When Lewis Wins, It’s Like We All Do
I don’t like to dwell on the passage of time, like wondering if anytime I do something if it’ll be ‘The Last’ time. However, as a fatalist, and a profound worrier, it’s a natural point to dwell on, agonize over, and generally fret about nothing but the times gone by, and the times yet to come. Sport, for the most part is one of those things that always feels like it’s separate from that worry, always there to look forward too, that endless opportunity and possibility that it will be different, better, and that your hero; and by extension you will triumph again.
A lot has happened between Sir Lewis Hamilton’s 103rd and most recent, 104th win. Two long years since the nightmarish results of the 2021 Abu Dhabi Grand Prix, two long years of floundering through the new rules, Mercedes finally falling after eight years as a juggernaut barely facing a challenge for their team’s title. It’s been an odd sight to those of us who have never known a season without at least one win from the man from Stevenage since his stunning debut in 2007, and one that lead me to wonder if I had already seen the last win in that incredible career.
Not to say I had always been a fan of the man, hell, there were a few years there as a bruised McLaren fan that I hated that he had betrayed us for the greener pastures of the works team, abandoning the Woking team that had rescued his career as child. But, through the early hybrid years, I realized that the McLaren of my Youth, and his, was gone, and needed to be remade anew before any glory could return. And through his years of fighting his childhood friend Nico Rosberg, I felt like we saw a tense, lost Lewis, desperately trying to stake the claim on what he felt like was his.
But, it was those years post the turmoil of Rosberg that I feel like we got to know the real Lewis, and through his friendship with Sebastian Vettel, I truly felt like the grid had the first real role-models we’ve ever had. And, after their battles faded, and Lewis was left unopposed, he started winning not just for himself, and individual glory, but he started winning for causes, people, and for Us.
It was that record breaking 2020 season that I will always think about when the day does finally come that Hamilton hangs up the helmet for good. A year of turmoil, uncertainty, and a lot of pain, from a lot of places.
But, throughout all of it, the bright star of F1 decided to rise above, and use his place as the greatest of our time to demand space in the sport for those that it had been so hostile to for decades. Getting Project 44 off the ground through sheer force of will and star power, and speaking honestly about the racism he faced, all in the midst of the George Floyd uprisings of the summer of 2020 is still awe inspiring.

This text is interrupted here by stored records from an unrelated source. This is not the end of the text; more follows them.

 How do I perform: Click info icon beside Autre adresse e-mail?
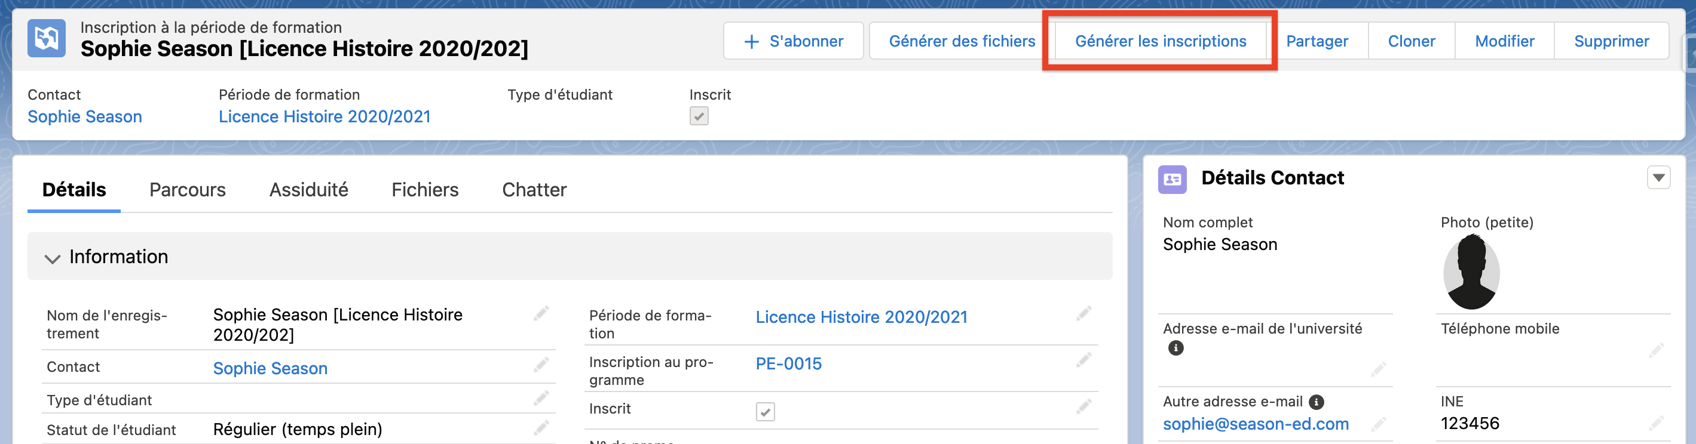click(1316, 401)
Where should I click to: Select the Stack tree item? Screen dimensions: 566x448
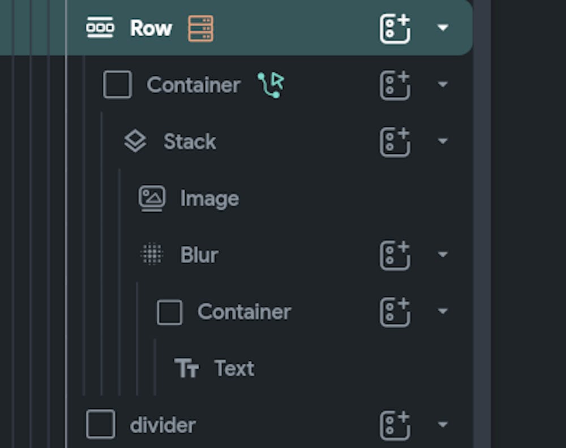(x=190, y=141)
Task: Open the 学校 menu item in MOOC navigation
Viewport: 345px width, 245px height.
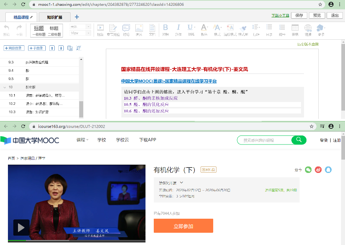Action: tap(102, 140)
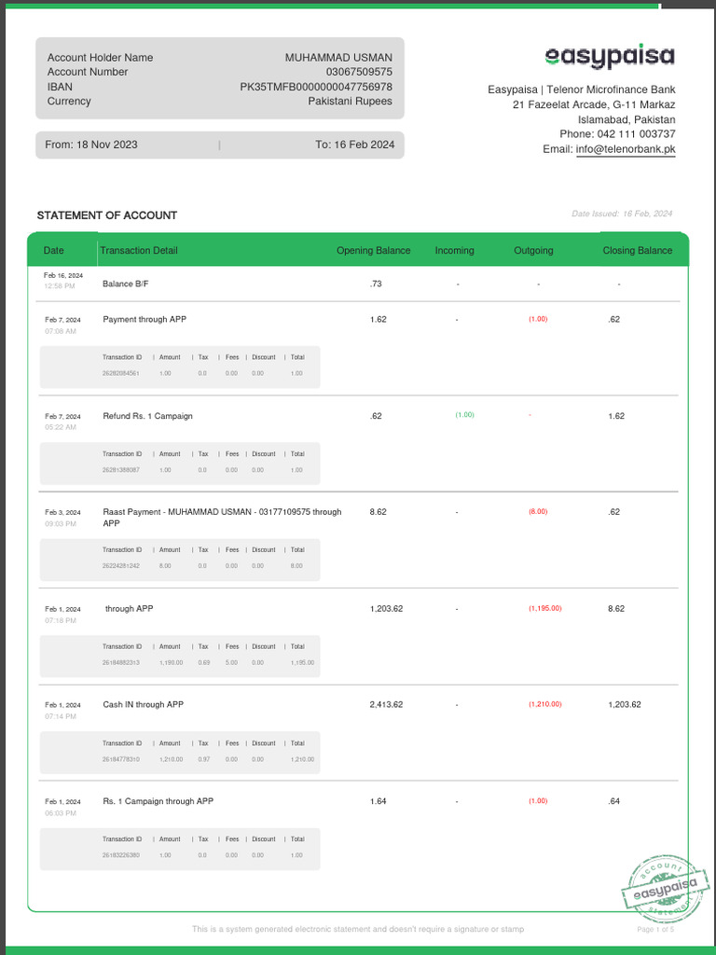Select the Balance B/F row label
This screenshot has width=716, height=955.
125,284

And personally, as a trans woman who was living in deep red Texas, seeing Lewis take the progress pride flag to the top step of the podium in almost every country that F1 raced in that would criminalize my existence was important. He didn’t have to do that, and the fact that he did it over and over again, and still continues to wear a rainbow lid just means the world.
This is a lot of words to say that it just felt natural, correct, good! watching him extend his records even further, and while I have my own deeply held problems with the United Kingdom, seeing him get that record 9th win at his home race, in front of his crowd, his adoring audience, it felt like we were home, it felt like we were back, and F1 will never forget what He Did. Still We Rise.